When viewing Laura Williams’ paintings one has the sensation of wandering around inside the artist’s head. The interiors that make up Thinly Veiled are reminiscent of Vincent van Gogh’s Bedroom paintings, having undergone a kind of makeover á la Virginia Woolf, with van Gogh’s modest interiors replaced by a series of abundantly decorated spaces.
Williams’ acknowledges these works are ‘thinly veiled’ visual autobiographies, in that they present a kind of “stream of consciousness depicting a fragmented journey through relinquishment, estrangement, grief and comprehension.” Made up of Williams’ own lexicon of images, pattern, and meaning, they are intensely personal, but so generous and familiar are they in their visual references that they welcome the viewer to share in these interior spaces and luxuriate in their surroundings.
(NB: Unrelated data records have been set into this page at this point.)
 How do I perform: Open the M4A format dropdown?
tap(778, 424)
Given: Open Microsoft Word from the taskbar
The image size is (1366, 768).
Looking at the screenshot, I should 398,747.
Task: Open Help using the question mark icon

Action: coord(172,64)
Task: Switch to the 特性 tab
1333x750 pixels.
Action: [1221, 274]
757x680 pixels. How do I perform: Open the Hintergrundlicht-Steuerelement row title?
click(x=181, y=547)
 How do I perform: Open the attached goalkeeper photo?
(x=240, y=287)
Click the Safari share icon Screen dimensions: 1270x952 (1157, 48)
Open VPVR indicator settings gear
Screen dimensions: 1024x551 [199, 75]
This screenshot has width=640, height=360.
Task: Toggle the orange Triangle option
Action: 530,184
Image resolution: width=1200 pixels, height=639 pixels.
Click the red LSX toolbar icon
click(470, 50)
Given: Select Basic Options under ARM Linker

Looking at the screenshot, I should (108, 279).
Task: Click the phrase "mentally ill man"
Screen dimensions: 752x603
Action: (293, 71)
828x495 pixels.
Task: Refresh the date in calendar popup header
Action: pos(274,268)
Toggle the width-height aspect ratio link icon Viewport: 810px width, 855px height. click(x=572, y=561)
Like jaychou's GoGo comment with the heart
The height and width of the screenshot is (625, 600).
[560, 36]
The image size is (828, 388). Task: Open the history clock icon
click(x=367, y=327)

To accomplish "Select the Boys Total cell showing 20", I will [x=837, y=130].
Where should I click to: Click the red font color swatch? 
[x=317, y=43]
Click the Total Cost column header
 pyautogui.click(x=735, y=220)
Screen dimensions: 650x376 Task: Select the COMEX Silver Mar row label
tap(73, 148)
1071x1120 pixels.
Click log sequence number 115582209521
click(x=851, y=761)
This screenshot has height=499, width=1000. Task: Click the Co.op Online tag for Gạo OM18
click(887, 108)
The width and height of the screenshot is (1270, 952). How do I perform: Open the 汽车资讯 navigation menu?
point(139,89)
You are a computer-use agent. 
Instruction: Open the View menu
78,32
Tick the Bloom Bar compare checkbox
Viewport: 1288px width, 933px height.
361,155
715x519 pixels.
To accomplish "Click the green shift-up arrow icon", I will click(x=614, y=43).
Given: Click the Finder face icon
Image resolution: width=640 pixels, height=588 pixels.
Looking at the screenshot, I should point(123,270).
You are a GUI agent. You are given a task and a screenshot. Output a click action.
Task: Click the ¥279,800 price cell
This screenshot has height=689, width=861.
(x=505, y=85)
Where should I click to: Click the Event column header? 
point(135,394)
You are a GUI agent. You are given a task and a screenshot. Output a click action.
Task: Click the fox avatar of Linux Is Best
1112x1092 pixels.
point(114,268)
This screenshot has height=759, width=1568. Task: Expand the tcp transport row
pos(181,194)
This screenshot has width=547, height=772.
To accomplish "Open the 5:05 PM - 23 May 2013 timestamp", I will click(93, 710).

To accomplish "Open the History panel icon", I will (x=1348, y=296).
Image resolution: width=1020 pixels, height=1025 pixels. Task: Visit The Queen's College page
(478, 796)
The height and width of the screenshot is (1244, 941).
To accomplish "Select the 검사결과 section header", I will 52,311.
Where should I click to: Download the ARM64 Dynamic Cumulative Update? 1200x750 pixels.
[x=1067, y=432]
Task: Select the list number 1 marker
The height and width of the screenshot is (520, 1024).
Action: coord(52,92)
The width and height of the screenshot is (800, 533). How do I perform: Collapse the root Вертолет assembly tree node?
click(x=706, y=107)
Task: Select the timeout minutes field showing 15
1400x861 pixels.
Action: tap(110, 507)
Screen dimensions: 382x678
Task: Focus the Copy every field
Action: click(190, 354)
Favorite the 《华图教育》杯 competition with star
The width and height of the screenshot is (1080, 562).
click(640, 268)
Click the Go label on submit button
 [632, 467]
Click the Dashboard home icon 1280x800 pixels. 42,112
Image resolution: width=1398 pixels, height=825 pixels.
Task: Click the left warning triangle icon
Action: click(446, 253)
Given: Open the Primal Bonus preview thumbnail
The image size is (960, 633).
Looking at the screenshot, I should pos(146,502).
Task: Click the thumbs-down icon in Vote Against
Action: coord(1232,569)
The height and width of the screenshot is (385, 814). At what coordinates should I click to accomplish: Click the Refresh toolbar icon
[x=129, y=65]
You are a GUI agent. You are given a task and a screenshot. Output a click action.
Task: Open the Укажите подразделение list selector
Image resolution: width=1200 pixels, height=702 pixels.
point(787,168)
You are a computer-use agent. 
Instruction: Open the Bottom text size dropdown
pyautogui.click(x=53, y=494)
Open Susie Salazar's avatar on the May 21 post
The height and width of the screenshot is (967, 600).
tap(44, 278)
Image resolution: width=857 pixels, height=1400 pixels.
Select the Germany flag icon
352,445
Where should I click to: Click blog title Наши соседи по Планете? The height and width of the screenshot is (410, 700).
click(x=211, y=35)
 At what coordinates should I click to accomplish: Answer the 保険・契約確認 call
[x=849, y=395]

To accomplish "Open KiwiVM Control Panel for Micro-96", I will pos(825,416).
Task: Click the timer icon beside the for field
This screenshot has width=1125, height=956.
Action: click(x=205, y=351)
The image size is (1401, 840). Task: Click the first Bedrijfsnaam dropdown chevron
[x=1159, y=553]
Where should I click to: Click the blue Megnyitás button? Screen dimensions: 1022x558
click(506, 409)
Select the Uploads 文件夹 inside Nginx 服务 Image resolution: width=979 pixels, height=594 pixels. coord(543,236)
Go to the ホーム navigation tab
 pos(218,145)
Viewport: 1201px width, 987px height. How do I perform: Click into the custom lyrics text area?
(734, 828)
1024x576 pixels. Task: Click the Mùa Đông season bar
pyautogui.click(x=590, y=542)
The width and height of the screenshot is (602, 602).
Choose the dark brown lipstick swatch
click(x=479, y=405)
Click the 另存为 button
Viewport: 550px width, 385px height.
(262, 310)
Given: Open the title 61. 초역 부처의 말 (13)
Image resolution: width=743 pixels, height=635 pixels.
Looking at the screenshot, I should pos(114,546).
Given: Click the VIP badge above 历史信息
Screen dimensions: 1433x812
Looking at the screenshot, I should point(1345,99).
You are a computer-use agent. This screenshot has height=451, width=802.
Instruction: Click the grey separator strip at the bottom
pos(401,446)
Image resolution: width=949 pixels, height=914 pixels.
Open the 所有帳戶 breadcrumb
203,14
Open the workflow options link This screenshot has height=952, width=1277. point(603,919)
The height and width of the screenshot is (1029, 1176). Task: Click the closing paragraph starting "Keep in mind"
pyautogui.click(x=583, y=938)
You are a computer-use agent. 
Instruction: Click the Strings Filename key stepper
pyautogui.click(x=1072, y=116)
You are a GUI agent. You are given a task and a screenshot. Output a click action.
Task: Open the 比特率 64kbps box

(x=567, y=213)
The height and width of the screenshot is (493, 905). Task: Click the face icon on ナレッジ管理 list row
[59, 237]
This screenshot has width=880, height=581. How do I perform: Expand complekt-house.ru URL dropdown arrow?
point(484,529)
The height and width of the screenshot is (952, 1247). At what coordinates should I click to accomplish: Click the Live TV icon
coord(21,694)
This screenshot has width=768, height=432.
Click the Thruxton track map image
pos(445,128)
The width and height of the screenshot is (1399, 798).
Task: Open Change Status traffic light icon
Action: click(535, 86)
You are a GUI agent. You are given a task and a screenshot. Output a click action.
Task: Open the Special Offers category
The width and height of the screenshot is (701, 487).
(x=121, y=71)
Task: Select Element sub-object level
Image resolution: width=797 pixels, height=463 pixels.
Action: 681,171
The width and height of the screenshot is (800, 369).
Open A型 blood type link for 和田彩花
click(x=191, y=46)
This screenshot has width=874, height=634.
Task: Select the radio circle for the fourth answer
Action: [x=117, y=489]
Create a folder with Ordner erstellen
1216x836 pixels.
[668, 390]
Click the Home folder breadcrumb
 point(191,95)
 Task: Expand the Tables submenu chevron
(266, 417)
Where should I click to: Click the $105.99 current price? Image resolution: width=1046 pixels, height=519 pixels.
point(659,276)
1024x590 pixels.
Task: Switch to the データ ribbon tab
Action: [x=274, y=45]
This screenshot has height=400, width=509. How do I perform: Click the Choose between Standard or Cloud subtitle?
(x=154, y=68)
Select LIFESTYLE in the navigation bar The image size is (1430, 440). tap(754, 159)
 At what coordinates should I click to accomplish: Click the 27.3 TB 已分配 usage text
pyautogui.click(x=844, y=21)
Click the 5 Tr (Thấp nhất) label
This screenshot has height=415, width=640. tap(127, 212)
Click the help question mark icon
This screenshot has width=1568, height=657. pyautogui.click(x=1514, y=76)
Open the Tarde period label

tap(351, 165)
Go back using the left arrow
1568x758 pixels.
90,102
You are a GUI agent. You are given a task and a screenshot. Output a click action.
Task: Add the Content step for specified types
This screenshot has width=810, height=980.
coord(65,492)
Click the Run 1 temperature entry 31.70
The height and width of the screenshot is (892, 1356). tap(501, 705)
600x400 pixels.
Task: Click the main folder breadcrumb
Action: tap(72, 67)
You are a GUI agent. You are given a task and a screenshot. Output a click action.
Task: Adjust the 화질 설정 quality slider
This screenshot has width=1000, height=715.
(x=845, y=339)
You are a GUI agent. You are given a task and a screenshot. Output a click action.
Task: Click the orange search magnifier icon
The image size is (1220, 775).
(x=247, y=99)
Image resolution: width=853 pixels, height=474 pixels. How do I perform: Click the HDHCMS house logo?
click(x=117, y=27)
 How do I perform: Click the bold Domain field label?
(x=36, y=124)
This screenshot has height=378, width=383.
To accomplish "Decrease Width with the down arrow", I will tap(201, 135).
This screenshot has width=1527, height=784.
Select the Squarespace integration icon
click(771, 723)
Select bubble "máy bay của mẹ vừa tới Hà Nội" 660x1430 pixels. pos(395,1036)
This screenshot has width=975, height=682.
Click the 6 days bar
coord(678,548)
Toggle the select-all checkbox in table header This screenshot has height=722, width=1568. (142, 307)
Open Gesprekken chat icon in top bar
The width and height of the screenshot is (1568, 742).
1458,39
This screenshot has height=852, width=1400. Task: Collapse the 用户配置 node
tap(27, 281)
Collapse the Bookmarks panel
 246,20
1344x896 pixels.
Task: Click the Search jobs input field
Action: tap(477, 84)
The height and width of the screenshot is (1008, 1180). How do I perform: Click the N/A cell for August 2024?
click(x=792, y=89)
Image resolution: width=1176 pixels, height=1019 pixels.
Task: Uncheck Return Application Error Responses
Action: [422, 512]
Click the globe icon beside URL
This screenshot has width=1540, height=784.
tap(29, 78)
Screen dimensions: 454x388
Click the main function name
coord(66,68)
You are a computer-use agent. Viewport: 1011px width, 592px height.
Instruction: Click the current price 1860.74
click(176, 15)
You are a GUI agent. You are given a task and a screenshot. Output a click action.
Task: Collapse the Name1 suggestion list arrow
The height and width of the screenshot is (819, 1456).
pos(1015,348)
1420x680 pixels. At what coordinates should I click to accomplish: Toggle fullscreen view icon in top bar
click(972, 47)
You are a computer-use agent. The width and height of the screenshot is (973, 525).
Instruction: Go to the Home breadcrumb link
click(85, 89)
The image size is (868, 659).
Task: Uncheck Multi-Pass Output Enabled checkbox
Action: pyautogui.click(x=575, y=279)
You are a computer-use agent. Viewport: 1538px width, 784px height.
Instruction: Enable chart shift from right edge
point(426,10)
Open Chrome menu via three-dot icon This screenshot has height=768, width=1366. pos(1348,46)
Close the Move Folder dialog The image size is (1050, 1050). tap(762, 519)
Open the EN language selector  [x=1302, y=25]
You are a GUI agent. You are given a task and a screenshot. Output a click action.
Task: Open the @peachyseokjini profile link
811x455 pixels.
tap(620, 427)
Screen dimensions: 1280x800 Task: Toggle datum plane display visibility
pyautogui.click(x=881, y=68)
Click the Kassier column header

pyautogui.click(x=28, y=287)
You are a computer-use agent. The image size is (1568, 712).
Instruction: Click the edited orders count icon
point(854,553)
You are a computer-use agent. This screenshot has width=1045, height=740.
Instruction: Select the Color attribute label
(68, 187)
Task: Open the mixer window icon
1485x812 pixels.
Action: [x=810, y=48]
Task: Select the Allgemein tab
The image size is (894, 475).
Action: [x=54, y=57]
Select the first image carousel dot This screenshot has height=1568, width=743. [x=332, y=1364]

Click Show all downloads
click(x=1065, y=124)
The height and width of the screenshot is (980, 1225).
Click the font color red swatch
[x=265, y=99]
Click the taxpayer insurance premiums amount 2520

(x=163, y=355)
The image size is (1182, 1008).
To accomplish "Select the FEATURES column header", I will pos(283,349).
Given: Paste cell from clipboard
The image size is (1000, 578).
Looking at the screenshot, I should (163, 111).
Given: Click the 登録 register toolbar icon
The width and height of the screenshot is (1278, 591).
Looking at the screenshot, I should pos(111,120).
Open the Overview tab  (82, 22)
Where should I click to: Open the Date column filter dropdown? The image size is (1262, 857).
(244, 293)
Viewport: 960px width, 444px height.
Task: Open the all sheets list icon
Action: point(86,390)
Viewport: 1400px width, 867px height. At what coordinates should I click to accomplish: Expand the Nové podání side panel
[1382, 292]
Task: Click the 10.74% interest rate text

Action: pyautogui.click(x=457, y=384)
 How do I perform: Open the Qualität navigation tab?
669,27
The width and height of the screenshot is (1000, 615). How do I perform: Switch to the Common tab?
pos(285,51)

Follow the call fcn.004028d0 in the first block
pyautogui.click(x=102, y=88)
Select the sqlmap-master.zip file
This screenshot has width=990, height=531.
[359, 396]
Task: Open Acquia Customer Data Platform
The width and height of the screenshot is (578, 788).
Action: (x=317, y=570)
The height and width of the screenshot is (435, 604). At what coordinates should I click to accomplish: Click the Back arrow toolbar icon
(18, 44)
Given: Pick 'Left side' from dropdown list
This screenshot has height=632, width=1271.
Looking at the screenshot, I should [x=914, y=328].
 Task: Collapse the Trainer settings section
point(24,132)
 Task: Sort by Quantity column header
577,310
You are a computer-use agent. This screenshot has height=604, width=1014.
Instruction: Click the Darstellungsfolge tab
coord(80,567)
Wallpapers and soft furnishings feature vintage inspired prints, floors are covered in densely patterned rugs, and on the walls are hung all manner of works by artists including Van Gogh, David Hockney, Francis Bacon, Henri Rosseau, Rene Magritte, Suzanne Valadon, and Artemisia Gentileschi. Alongside these hang crucifixes and paintings of various saints, reflecting Williams’ upbringing in a strongly patriarchal and Catholic household where she attended convent school.
Williams artfully critiques religion, sexual repression and gender inequality, and the representation of women and men throughout the history of both art and literature in a way Virginia Woolf would no doubt approve, whose extended essay A Room of One’s Own (1929) explored gendered social injustices and women’s lack of free and artistic expression.